Por Lucas Tasquetto e Mikael Servilha
Instituição propõe uma “cláusula de paz” temporária na OMC e nos acordos de livre comércio sobre ações governamentais relacionadas ao enfrentamento à pandemia, permitindo ações de apoio à indústria doméstica e de geração de empregos em cada país.
O relatório da UNCTAD (Conferência das Nações Unidas sobre Comércio e Desenvolvimento) deste ano argumenta que a pandemia de Covid-19 expôs uma série de fragilidades inerentes à economia mundial e alerta para a importância de repensar o caminho que foi seguido após a crise financeira global de 2008. Segundo o documento, a experiência da última década reforçou as desigualdades e fragilidades, sob um contexto de fraca demanda agregada e crescimento fraco.
Em abril de 2020, o FMI estimou uma perda cumulativa do PIB global entre 2020 e 2021 de aproximadamente US$ 9 trilhões, com a renda per capita encolhendo em cerca de 170 países, na pior recessão desde a Grande Depressão, de 1929. A OMC previu uma queda de 9,2% no volume do comércio mundial de mercadorias em 2020, seguida de um aumento de 7,2% em 2021, estimativas ainda amplamente incertas dada a dependência em relação à evolução da pandemia e das respostas a ela. Por sua vez, a UNCTAD estimou que a economia global irá se contrair em mais de 4% em 2020, com uma oscilação estimada de 6,8 pontos percentuais, com déficit na produção global ao final do ano de mais de US$ 6 trilhões.
Crise maior que a de 2008
Os dados do primeiro semestre de 2020 mostram que a produção mundial retraiu mais do que no período 2008-2009 e, em alguns casos, apresentou queda mais acentuada que a registrada na Grande Depressão do século anterior. Para a América Latina e Caribe, a expectativa é de uma queda de 7,6% no PIB da região em 2020. O próximo ano poderá apresentar uma melhora que, porém, será lenta e desigual. Segundo a UNCTAD, os países em desenvolvimento deverão encontrar maiores dificuldades de recuperação e concentrar grande parte das perdas econômicas e sociais, na medida em que as políticas de austeridade adotadas, o alto nível de informalidade e a dependência de commodities e turismo prejudicaram as respostas à crise.

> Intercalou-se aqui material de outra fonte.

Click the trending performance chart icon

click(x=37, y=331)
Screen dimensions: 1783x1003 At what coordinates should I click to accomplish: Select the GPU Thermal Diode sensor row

Sob a perspectiva comercial, o documento apresenta a posição de que o forte impulso em direção ao livre comércio, que continuou mesmo durante a pandemia, aprofundou as desigualdades e teria colaborado com o crescente déficit de confiança no multilateralismo. A captura da linguagem do livre comércio pelas corporações multinacionais e pelas plataformas digitais em favor de uma “integração profunda” reduziria consideravelmente o alcance regulatório e o espaço político disponível para governos eleitos democraticamente.
Nesse sentido, a UNCTAD propõe uma “cláusula de paz” temporária na OMC e nos acordos de livre comércio sobre ações governamentais relacionadas ao enfrentamento à pandemia, permitindo ações de apoio à indústria doméstica e de geração de empregos. Uma paralisação permanente também seria necessária em todos os fóruns relevantes sobre reclamações contra medidas governamentais implementadas no contexto da Covid-19, o que ajudaria a criar o espaço político necessário para apoiar os esforços de recuperação.